How to complete this task: Exact copies of all entries are needed. Pictures are to be left out.

####################

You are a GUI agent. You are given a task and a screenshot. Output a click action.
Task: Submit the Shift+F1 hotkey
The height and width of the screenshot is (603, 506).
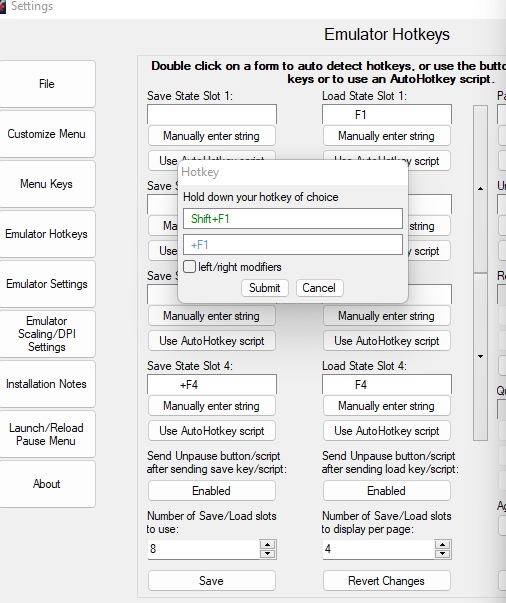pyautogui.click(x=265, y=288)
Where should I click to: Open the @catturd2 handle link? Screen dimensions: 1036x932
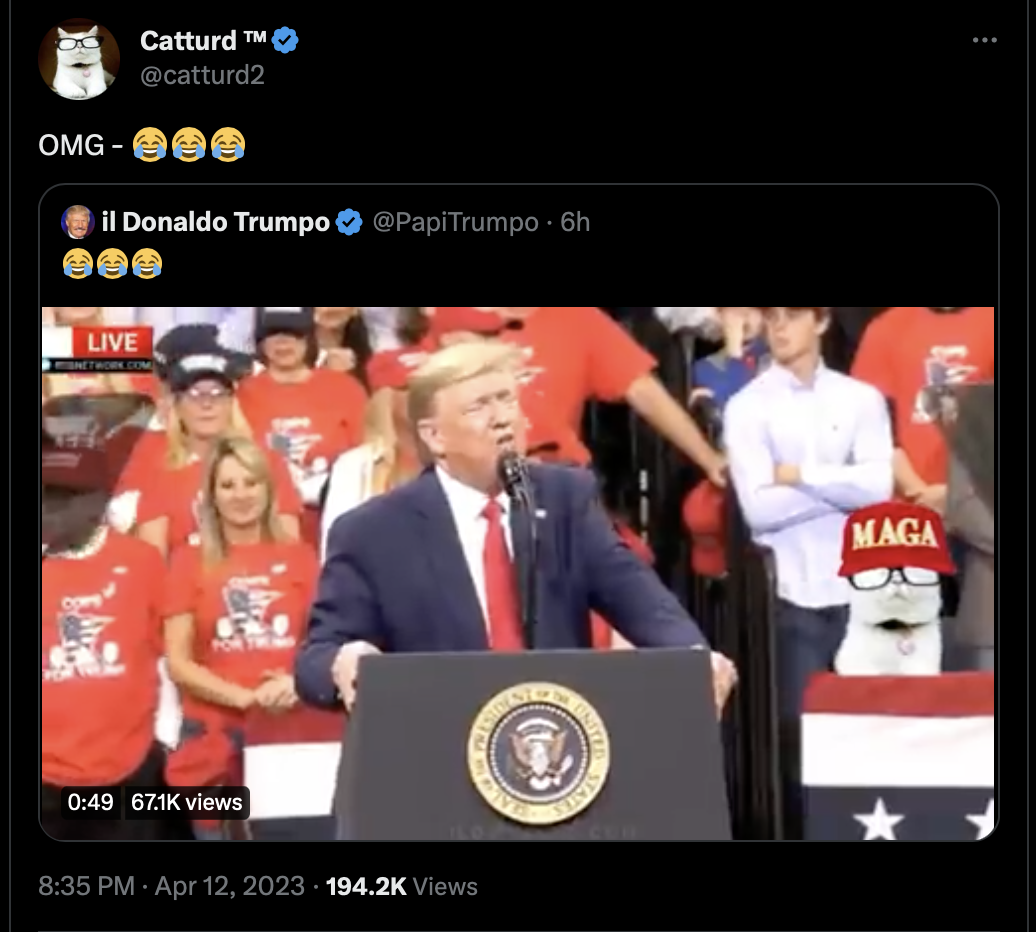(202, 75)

####################

Solution to this exercise:
You are a GUI agent. You are given a task and a screenshot. Output a click action.
Task: Submit the Shift+F1 hotkey
The height and width of the screenshot is (603, 506).
pyautogui.click(x=265, y=288)
Where should I click to: Open the @catturd2 handle link? Screen dimensions: 1036x932
(202, 75)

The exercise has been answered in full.